Low-cost CreateSpace hits right notes
INDIE FILM GUIDE: Artists use service to distribute music titles
By Cindy Spielvogel -- Video Business, 8/25/2008
AUG. 25 | INDIE FILM GUIDE: Which video content genres are best suited for digital downloading? Since audio music has taken the digital download route to a large degree, an argument could be made that music video content is a good candidate for the medium as well.
CreateSpace can help give exposure to unknown artists.
Budding artists have recognized the value of Amazon.com’s CreateSpace in getting their music product to consumers at a low cost. The service is being used for CDs and DVDs for both music performance and instructional titles.
Music instructor Mark Sly, a guitar teacher based in upstate New York, has sold his instructional DVD on Amazon through CreateSpace. Formerly in the banking business, Sly was in the World Trade Center when the building was attacked on Sept. 11, 2001.
Mark Sly’s Secrets (Guitar Teachers Don’t Want You to Know!) has since given Sly a feeling of satisfaction personally as well as professionally.
“I’ve sold a couple hundred in less than a year,” he says. CreateSpace’s on-demand manufacturing is affordable because it doesn’t require the minimum orders that larger replicators do, and Amazon is a good place to find buyers.
“These days, everybody is on the Internet,” Sly says.

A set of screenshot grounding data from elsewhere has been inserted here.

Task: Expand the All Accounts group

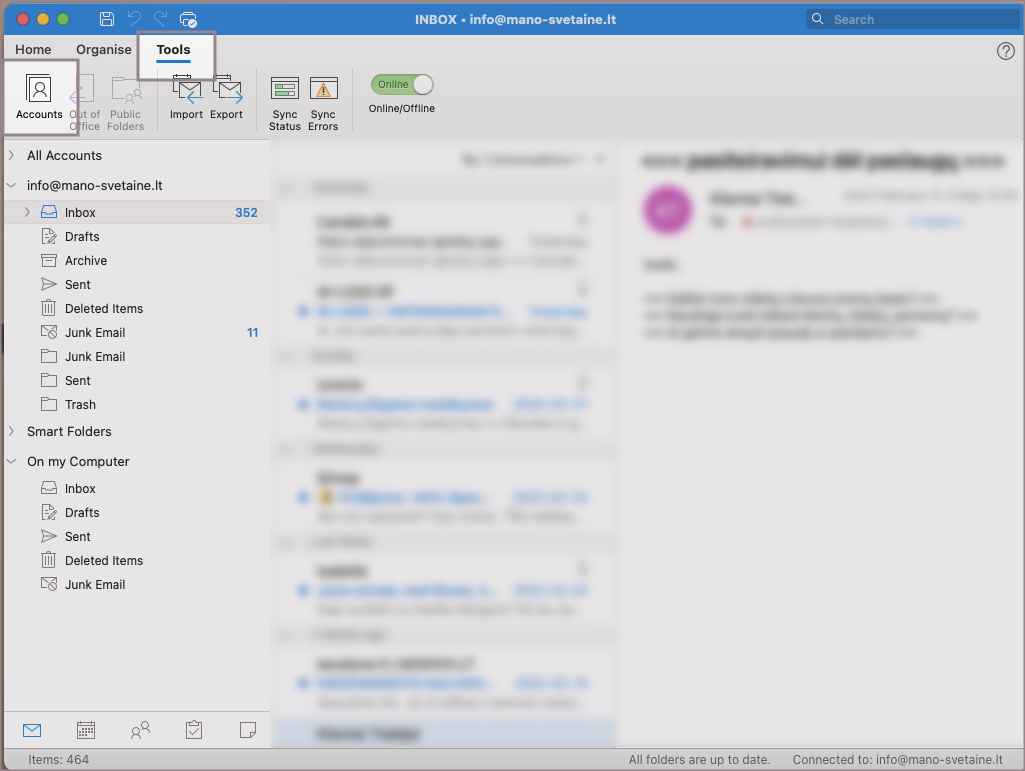Action: coord(11,156)
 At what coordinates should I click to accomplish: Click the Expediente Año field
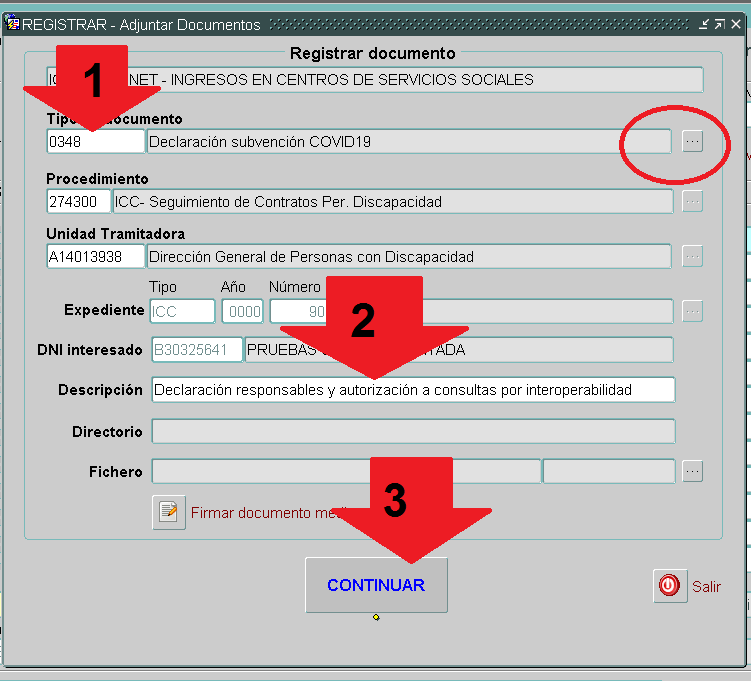[x=242, y=311]
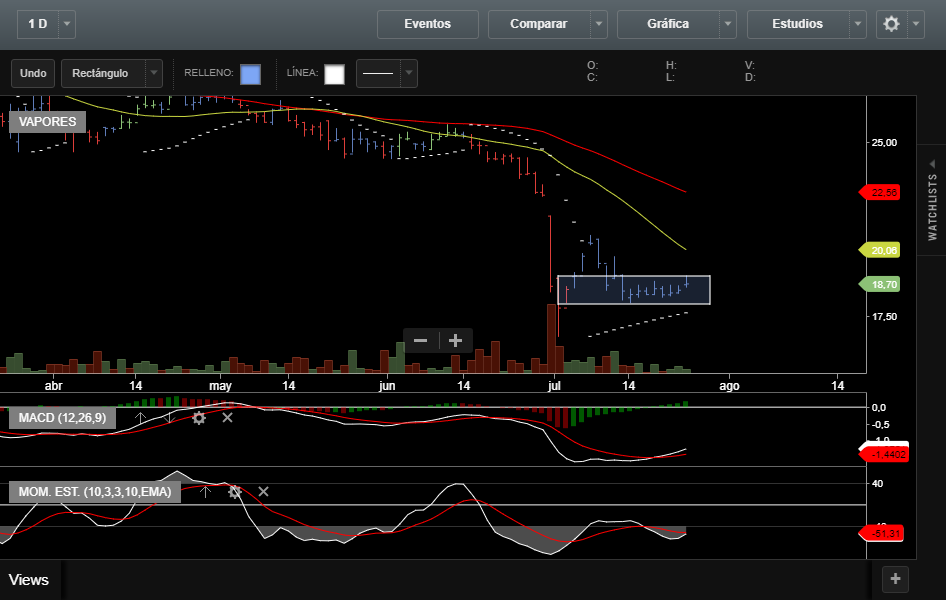
Task: Open the 1 D interval dropdown
Action: pyautogui.click(x=66, y=24)
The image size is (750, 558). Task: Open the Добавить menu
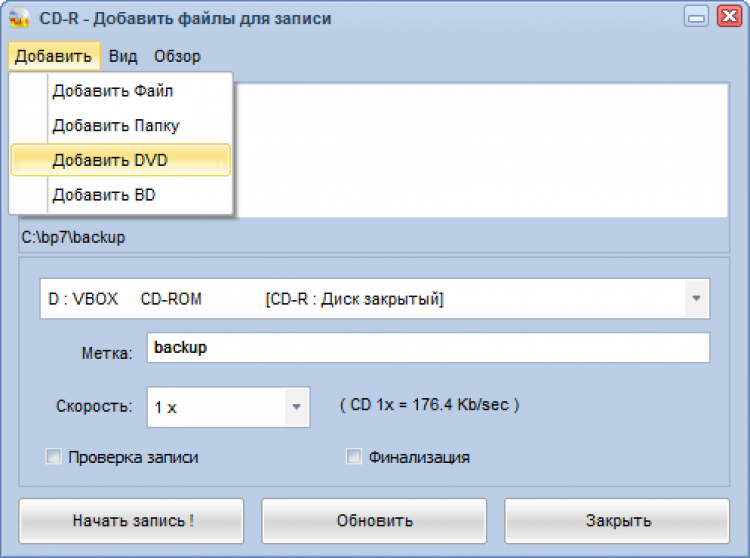pos(53,56)
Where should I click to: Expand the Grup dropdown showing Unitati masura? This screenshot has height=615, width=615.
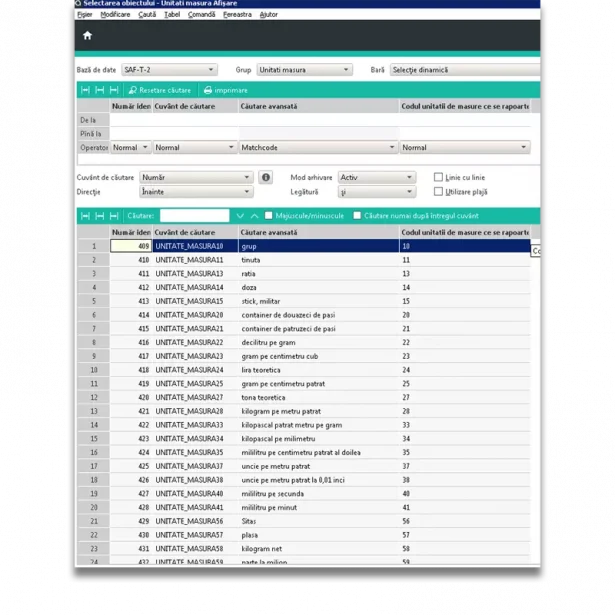coord(304,70)
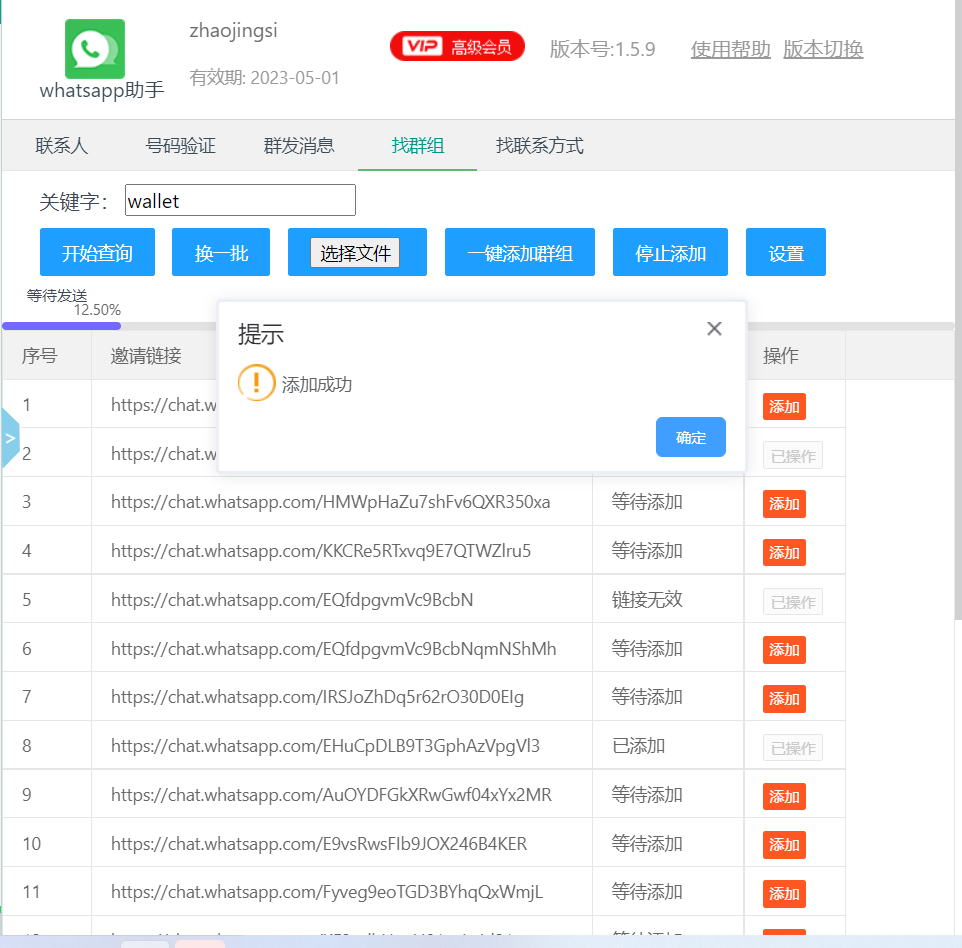
Task: Click the 12.50% sending progress bar
Action: (x=62, y=325)
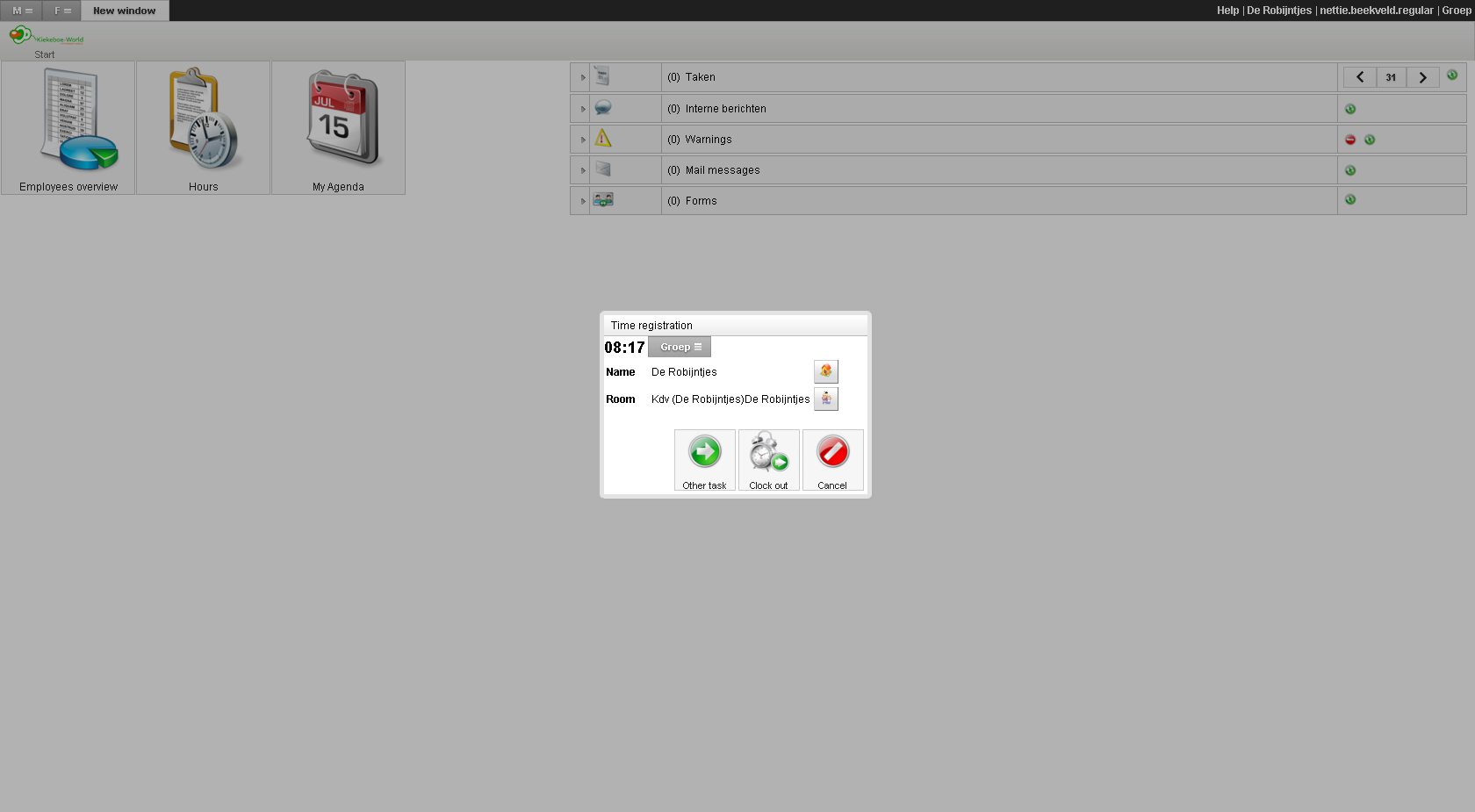The height and width of the screenshot is (812, 1475).
Task: Open the M menu in top bar
Action: [x=22, y=11]
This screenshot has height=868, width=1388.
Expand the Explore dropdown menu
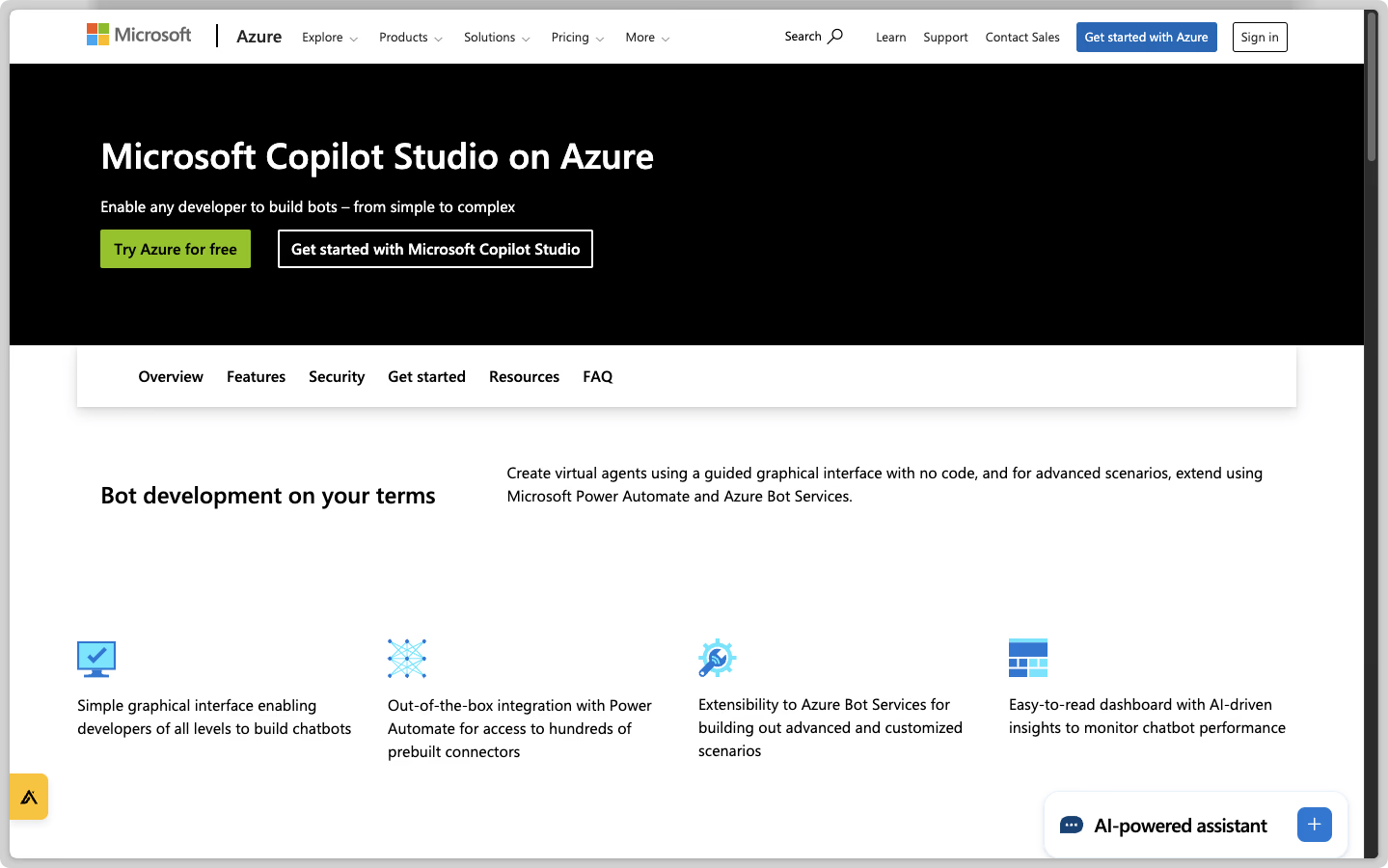(x=330, y=38)
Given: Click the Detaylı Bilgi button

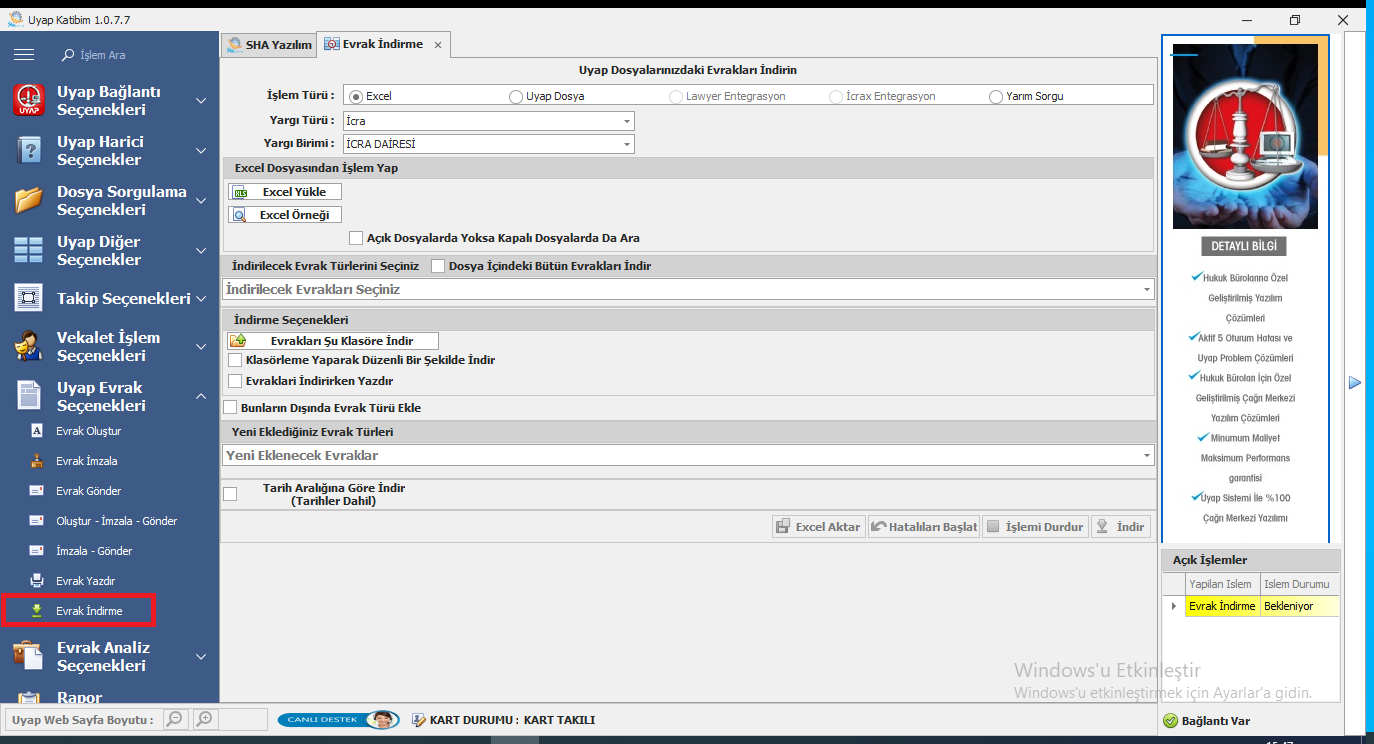Looking at the screenshot, I should [1244, 246].
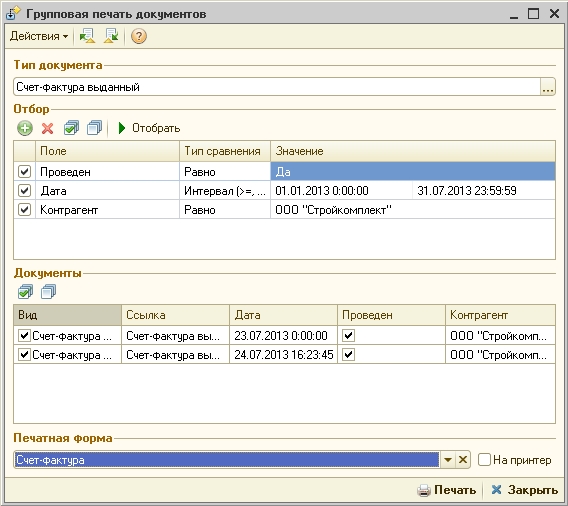Click the restore settings icon in top toolbar
Image resolution: width=568 pixels, height=506 pixels.
[x=87, y=36]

Through Amazon, his title also is available on Target.com, which exposes his DVD to even more consumers.
CreateSpace has been used for music product by everyone from unknown artists to Captain & Tennille.
“It’s not a large investment, so it can be used to experiment,” says Darren Giles, CreateSpace chief technologist and co-founder.
Setting up a title from an authored DVD master is free; for titles that need to be authored, CreateSpace provides authoring services beginning at $49.95. The prices apply to both DVD on-demand and digital download through Amazon Unbox.
Some producers even use the service to create DVDs to put in retail stores, says Dana Lopiccolo-Giles, co-founder and managing director of CreateSpace.
Music-oriented content represents only a portion of the genres offered through the service.
“It’s not a majority, but it’s important,” Lopiccolo-Giles says. “It’s a great way for an artist to start and grow, and then maybe go the more traditional route and get signed.”